Innovation and new competition can, and will, come simply from leveraging technology to solve a problem. In the well-known cases of Airbnb and Uber, while ‘disrupting’ the hotel and taxi industries, the real estate or car ownership is that of the user, with the business model existing purely to facilitate the community and the sharing of under-utilised assets. In the case of Uber, it also created a new labour market free of contracts, set hours and an overbearing boss. Agility is key to staying relevant in today’s changing economy. Competition may not come from within the industry, so a 360-degree view is crucial, with technology providing seemingly limitless possibilities.

We are trusting large institutions less

Technology permits speedy two-way feedback. As a whole, society is growing more trusting of one another, and large establishments less. Technology allows us to reach anyone wishing to be reached, along with the service, experience or product they wish to exchange for money or otherwise. Trust and transparency built into peer-to-peer ratings systems are becoming ever more sophisticated and can often bypass large organisations altogether in favour of the personal experience. Emerging younger generations are also aligning more with a sense of purpose than profits, actively seeking out experiences with a story or value proposition against purely buying a product or service.
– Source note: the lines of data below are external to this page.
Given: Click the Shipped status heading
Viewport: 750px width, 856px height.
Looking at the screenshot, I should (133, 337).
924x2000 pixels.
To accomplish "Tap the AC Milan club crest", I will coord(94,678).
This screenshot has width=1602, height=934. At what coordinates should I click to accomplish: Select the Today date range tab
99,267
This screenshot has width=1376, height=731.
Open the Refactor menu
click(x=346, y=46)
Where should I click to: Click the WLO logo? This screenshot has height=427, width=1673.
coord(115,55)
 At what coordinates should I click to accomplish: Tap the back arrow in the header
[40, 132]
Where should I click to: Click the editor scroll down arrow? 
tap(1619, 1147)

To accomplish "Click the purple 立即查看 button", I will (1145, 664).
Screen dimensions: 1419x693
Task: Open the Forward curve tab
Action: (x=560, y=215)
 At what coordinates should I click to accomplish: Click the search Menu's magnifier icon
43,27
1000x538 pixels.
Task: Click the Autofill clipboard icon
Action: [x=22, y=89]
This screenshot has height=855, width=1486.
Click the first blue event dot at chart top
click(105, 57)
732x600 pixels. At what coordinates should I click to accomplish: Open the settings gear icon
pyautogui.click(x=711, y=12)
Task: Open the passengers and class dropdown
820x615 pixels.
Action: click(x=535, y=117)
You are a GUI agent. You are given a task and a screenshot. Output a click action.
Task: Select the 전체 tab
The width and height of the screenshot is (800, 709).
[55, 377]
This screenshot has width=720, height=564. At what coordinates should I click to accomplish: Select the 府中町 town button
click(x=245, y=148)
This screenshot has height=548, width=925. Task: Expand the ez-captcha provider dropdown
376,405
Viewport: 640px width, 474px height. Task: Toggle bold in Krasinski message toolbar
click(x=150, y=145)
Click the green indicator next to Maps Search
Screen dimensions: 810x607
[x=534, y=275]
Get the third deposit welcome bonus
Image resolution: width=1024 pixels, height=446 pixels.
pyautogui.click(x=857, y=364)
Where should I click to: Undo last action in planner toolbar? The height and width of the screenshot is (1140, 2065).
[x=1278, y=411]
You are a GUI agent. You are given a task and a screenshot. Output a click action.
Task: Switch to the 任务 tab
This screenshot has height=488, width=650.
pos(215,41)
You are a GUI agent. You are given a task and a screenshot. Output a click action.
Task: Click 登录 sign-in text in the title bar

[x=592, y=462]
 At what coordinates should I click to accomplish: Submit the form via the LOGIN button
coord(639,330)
Cost and waste are top of mind

Shiny and new are not always the default norm. Millennials are a generation aspiring to less ownership and are becoming increasingly conscious of the social impact of ownership such as cheap labour and production, or waste. Freedom to move devoid of possessions is more appealing to younger generations than ever before — preferring the borrow vs buy approach. Provision of eco-friendly options, plus the option to rent vs buy are both increasingly viable business models in today’s sharing economy.